## What is expected
Only the pictures stay out; every record is to be quoted exactly.

## Records for this exercise

===

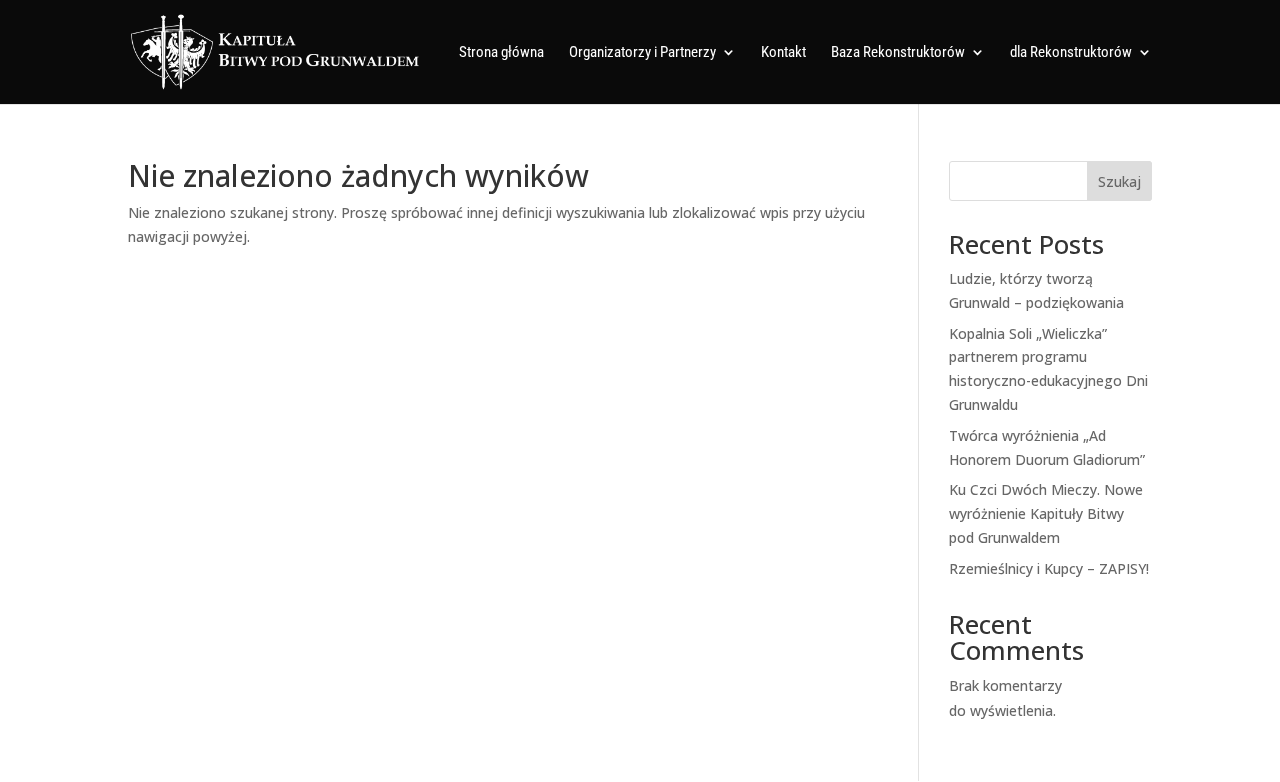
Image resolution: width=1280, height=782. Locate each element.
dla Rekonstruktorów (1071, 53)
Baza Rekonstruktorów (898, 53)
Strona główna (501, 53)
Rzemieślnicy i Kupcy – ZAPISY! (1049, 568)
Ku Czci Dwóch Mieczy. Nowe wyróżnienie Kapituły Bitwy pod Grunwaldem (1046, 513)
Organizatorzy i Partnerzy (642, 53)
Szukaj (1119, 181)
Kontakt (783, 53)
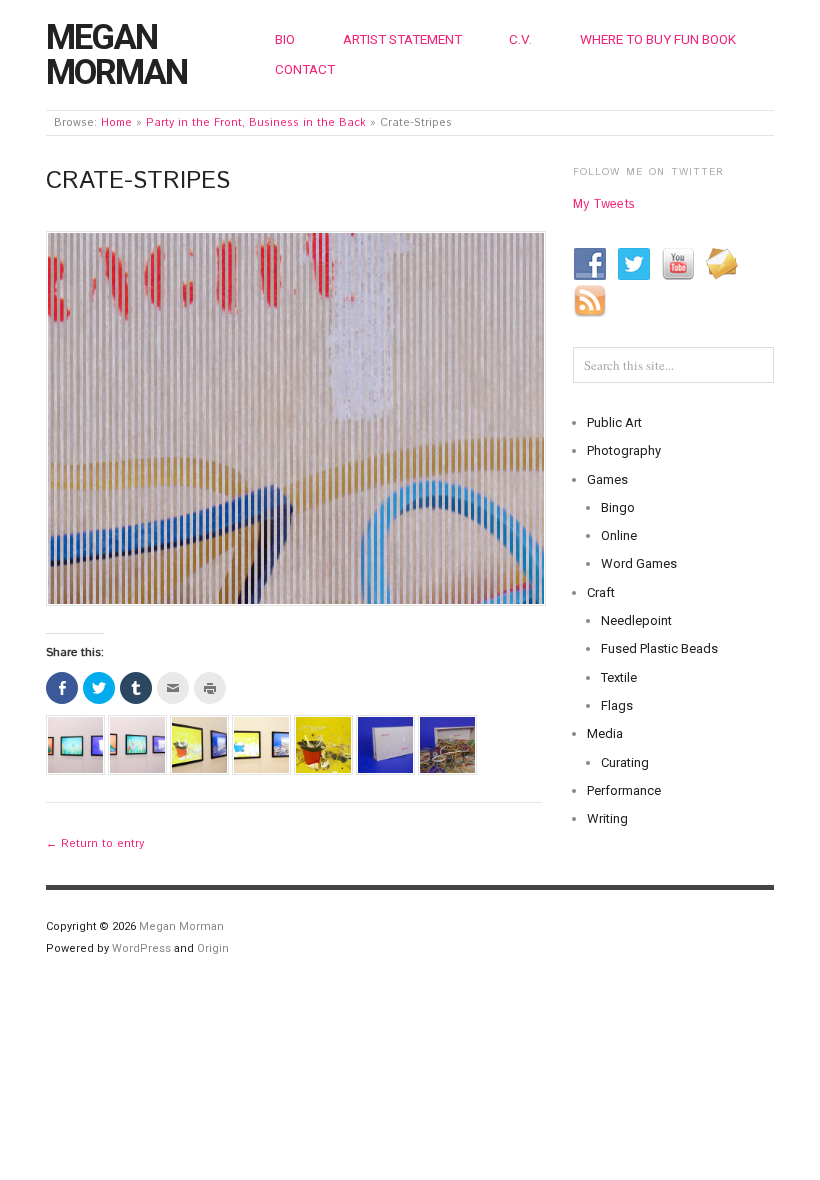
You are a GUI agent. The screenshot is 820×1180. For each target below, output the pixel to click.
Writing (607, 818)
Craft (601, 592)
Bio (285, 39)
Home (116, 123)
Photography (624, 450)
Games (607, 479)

===

## Exercise solution
Image resolution: width=1280, height=782. Locate each element.
dla Rekonstruktorów (1071, 53)
Baza Rekonstruktorów (898, 53)
Strona główna (501, 53)
Rzemieślnicy i Kupcy – ZAPISY! (1049, 568)
Ku Czci Dwóch Mieczy. Nowe wyróżnienie Kapituły Bitwy pod Grunwaldem (1046, 513)
Organizatorzy i Partnerzy (642, 53)
Szukaj (1119, 181)
Kontakt (783, 53)
You are a GUI agent. The screenshot is 820×1180. For each target below, output the pixel to click.
Writing (607, 818)
Craft (601, 592)
Bio (285, 39)
Home (116, 123)
Photography (624, 450)
Games (607, 479)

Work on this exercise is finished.